Another benefit of the PK course is the self-empowerment that the participants reporting feeling as a result. In particular, they report that they took command and responded swiftly during emergency situations, while other partygoers stood by confused or embarrassed—or in some instances even abandoning their friend that was in distress. This sense of self-empowerment, along with that of community involvement, can shape the PKs’ gay identity, and define their social position as leaders.

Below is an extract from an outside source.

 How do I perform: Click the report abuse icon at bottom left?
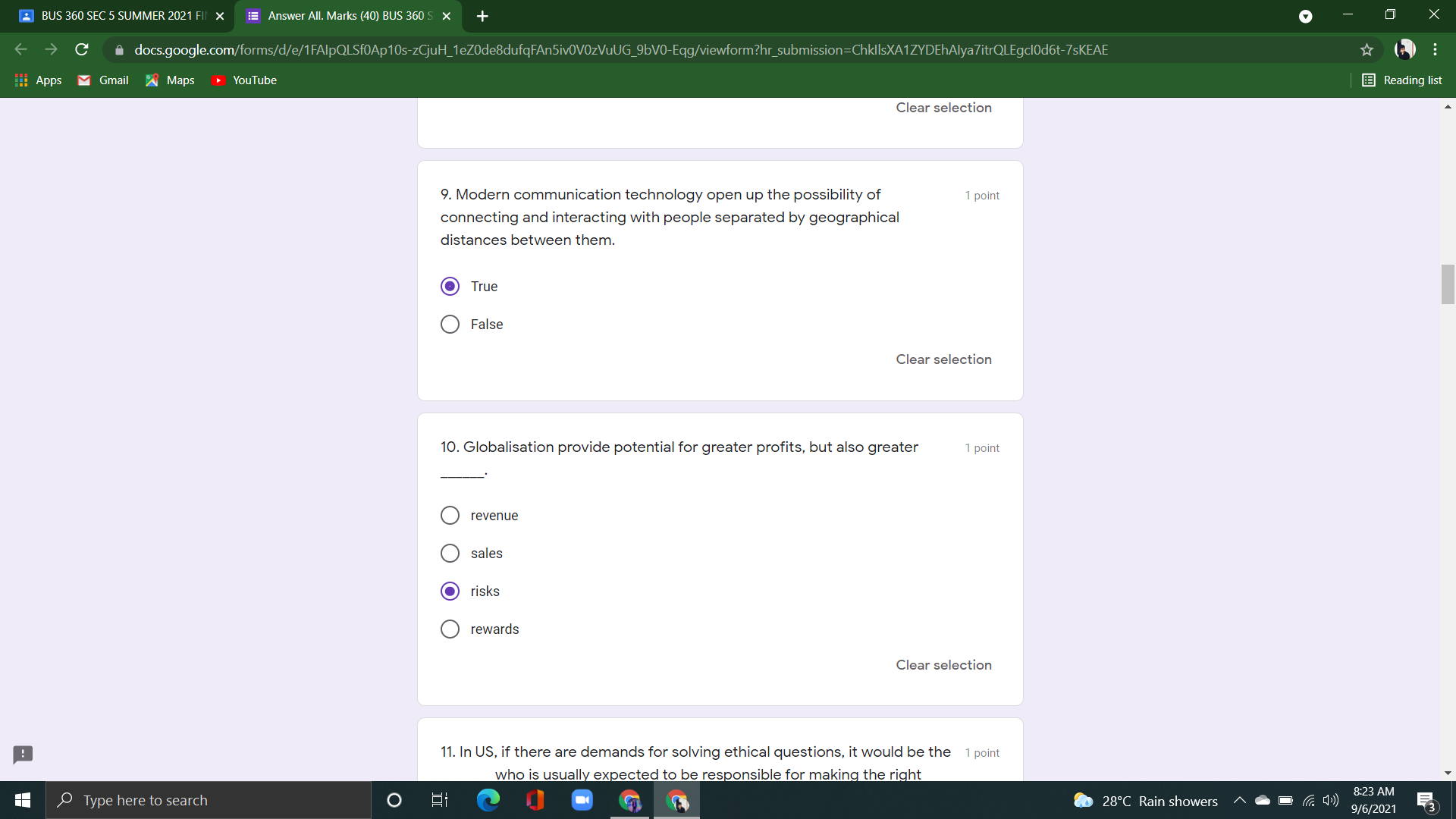click(22, 755)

While the course focused on emergency medical situations (such as hyponatremia, or hyperthermia), and basic tools to identify and treat those conditions, the participants’ reports mostly saw these as drug-related, and focused on external symptoms. For example, one PK described a person whom he claimed was disoriented from an overdose, when in fact the underlying medical condition may have been different. Laypersons who are not medically trained have limited capacity to accurately diagnose and treat emergency situations. Accordingly, future courses should include more practical, drug-oriented, and other differential diagnoses of common symptoms, and a lower threshold for calling for professional medical support.

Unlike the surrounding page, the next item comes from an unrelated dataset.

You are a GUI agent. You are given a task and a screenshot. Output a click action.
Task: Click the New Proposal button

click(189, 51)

The study has several limitations. First, the sample was relatively small, due to the limited number of participants who attended the first two courses, and only 52 of 130 who completed the PK training course took part in the study; thus, generalization to the wider gay population may be questionable. Second, study participants indicated their drug-use habits only following the course and not before, thus may be the cause of a report bias. Last, the cross-sectional nature of this study, and the fact that there was no control group, limits causality.

Conclusions

In summary, the results of this study to evaluate PK course showed that this harm-reduction intervention was useful in reducing drug use and sexual risk behaviour among course participants, and prevented emergency situations related to drug use at parties and social venues from deteriorating any further. These results are encouraging, and support the notion of providing additional training, to expand PKs’ knowledge with periodic updates and data sharing. We also plan to increase the involvement of patrons to provide incentives for PKs—such as free entry, or drinks. With the gradual containment of COVID-19 pandemic and renewal of activities such as partygoing, this initiative may also be expanded to the other partygoers' population, not only in the gay community, such as Raves and Nature Parties. This evaluation of community health intervention within a sexual minority community can help health policy makers design more community based interventions and allocate resources to include community participants in harm-reduction policies.